Many social media companies are not doing enough to protect our children from these activities. However, there’s more we can do than stand by and hope for the best.
Employees of these social platforms are beginning to leave their jobs and look for work that upholds the mission they thought they were joining, one with soul—a mission that perfectly aligns with cybersecurity.
Teaching cybersecurity hygiene
The soulful side of tech runs directly through cybersecurity and educating parents, employers and children about the best practices for digital citizenship.
“I've had the pleasure of volunteering within my local and surrounding communities by providing presentations for students and parents on three important topics,” Patrick shares.

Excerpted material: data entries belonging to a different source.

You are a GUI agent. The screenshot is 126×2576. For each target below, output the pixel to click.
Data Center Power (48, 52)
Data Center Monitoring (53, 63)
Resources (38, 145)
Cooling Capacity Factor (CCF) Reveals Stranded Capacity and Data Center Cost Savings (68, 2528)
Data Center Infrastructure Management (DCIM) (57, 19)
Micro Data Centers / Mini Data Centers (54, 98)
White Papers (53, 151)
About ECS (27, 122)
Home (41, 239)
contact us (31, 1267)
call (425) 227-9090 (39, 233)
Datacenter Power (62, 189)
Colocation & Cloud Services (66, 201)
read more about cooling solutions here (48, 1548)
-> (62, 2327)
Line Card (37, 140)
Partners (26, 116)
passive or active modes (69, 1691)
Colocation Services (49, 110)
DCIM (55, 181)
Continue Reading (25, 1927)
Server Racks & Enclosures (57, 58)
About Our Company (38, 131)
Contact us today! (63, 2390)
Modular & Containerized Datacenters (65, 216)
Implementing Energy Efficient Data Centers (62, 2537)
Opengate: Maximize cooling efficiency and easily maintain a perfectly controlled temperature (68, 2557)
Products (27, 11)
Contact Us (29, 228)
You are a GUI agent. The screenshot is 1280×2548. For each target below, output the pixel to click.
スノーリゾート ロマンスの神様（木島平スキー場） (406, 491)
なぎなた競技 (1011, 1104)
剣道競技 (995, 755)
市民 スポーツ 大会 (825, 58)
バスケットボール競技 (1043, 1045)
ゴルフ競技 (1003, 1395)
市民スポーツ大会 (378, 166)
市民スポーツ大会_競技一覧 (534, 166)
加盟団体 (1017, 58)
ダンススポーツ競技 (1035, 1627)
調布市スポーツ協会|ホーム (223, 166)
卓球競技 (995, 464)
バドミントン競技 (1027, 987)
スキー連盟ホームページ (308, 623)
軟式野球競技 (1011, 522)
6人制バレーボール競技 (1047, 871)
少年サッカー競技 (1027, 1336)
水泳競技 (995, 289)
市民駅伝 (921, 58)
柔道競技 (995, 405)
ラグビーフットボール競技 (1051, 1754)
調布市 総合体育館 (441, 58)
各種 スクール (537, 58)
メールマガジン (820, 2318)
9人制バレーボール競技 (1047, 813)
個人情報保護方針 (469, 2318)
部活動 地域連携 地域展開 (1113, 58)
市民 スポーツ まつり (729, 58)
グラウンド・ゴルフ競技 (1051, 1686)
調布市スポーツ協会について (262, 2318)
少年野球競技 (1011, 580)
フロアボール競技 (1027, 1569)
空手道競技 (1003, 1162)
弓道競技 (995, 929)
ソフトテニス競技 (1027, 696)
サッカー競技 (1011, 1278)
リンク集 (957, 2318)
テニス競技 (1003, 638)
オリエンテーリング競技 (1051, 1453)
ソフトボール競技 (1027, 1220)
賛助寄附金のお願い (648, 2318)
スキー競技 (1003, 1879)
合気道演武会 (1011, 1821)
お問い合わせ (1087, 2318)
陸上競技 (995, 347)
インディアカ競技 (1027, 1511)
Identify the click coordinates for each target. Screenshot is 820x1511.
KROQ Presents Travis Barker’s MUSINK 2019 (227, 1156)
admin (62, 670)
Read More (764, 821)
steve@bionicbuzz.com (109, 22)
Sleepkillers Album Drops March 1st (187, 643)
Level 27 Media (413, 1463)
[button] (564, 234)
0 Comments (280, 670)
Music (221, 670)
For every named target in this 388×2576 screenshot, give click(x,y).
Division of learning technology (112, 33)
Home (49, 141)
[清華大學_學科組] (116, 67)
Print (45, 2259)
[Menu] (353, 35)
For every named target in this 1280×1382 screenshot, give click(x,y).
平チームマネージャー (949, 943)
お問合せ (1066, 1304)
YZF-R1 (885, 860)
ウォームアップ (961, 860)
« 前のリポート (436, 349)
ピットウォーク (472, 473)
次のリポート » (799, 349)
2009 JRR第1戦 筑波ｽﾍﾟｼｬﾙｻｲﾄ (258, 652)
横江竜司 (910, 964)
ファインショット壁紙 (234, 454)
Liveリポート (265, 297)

- Computer safety—keeping belongings and data safe
- Online security—keeping children safe
- Cyber ethics—how to act responsibly
Spreading the word about these precautions brings soul into Patrick's work and humanizes cybersecurity. What’s more human than the desire to keep our children safe?
The cybersecurity talent gap
According to a recent cybersecurity workforce study, there's an estimated 3.4 million cybersecurity worker shortage in 2022. In the US alone, that's more than 700,000 unfilled cybersecurity jobs. What can we do to fill these soulful cybersecurity positions?
“First, we need to get our youth excited about cybersecurity and technology. I'm excited and encouraged by all the STEM programs that are out there being offered to our youth,” Patrick shares.
Colleges and universities are offering more and more cybersecurity courses, and Ingram Micro offers multiple courses through LinkedIn Learning.
“We need to continue promoting a more diverse and inclusive work environment. I'm a firm believer that everyone is capable of having that million-dollar idea, regardless of their education, age, race—everyone can draw from their own cultural experiences and become more innovative within the workplace.”
We all have something to contribute to online safety.